**Work required**
Leaving the pictures aside, write out the whole listing below exactly.
◇ ◇ ◇ ◇
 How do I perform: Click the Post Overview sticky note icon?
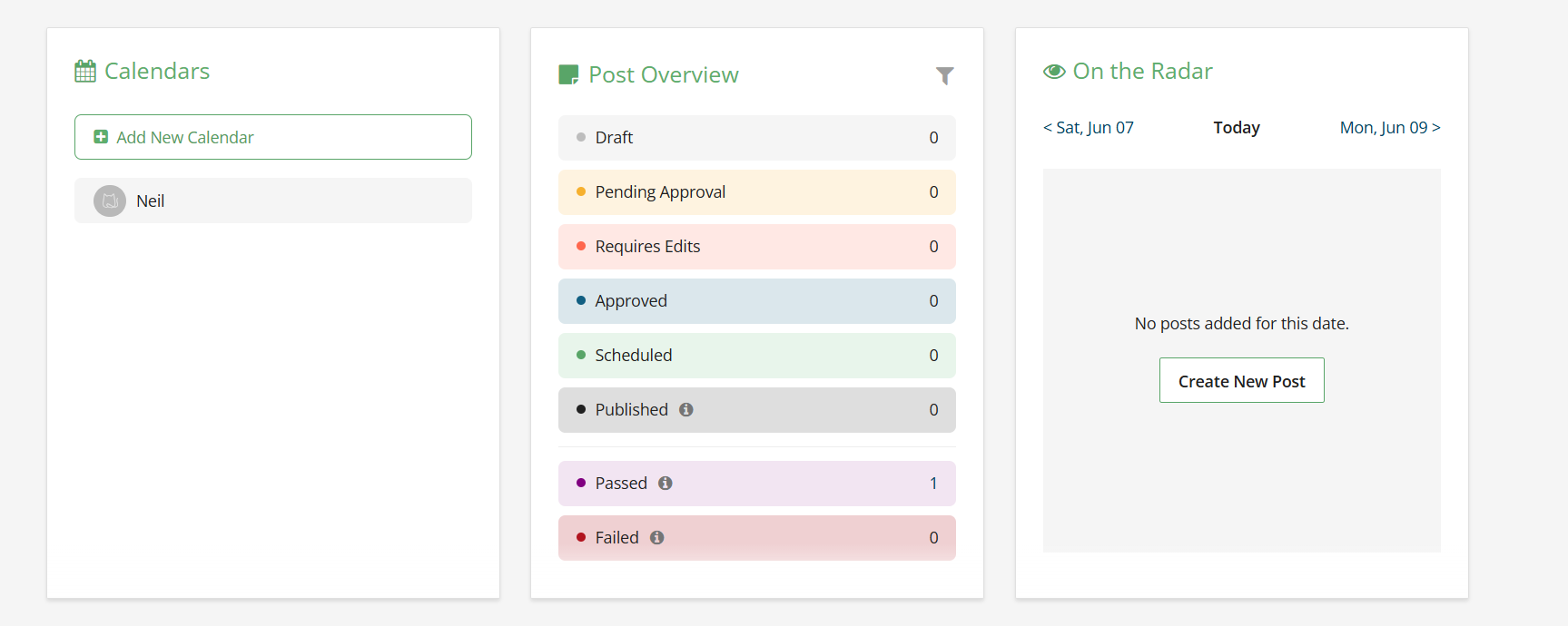pyautogui.click(x=568, y=74)
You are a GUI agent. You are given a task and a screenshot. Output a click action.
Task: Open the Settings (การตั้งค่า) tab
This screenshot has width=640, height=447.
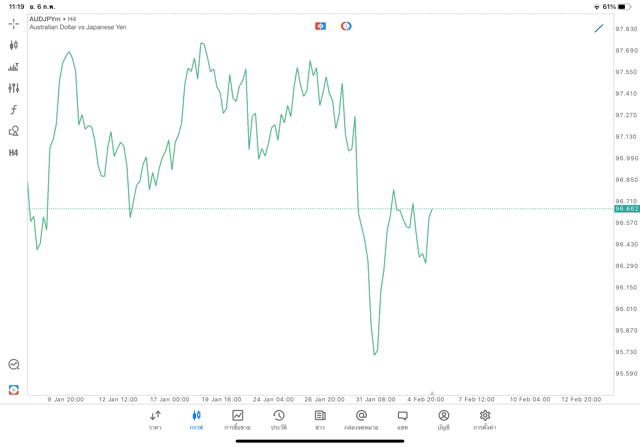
◇ ◇ ◇ ◇
**Task answer**
 How do I perform: Click the Post Overview sticky note icon?
pyautogui.click(x=568, y=74)
You are a GUI agent. You are given a task and a screenshot. Output a click action.
Task: Open the Settings (การตั้งค่า) tab
This screenshot has width=640, height=447.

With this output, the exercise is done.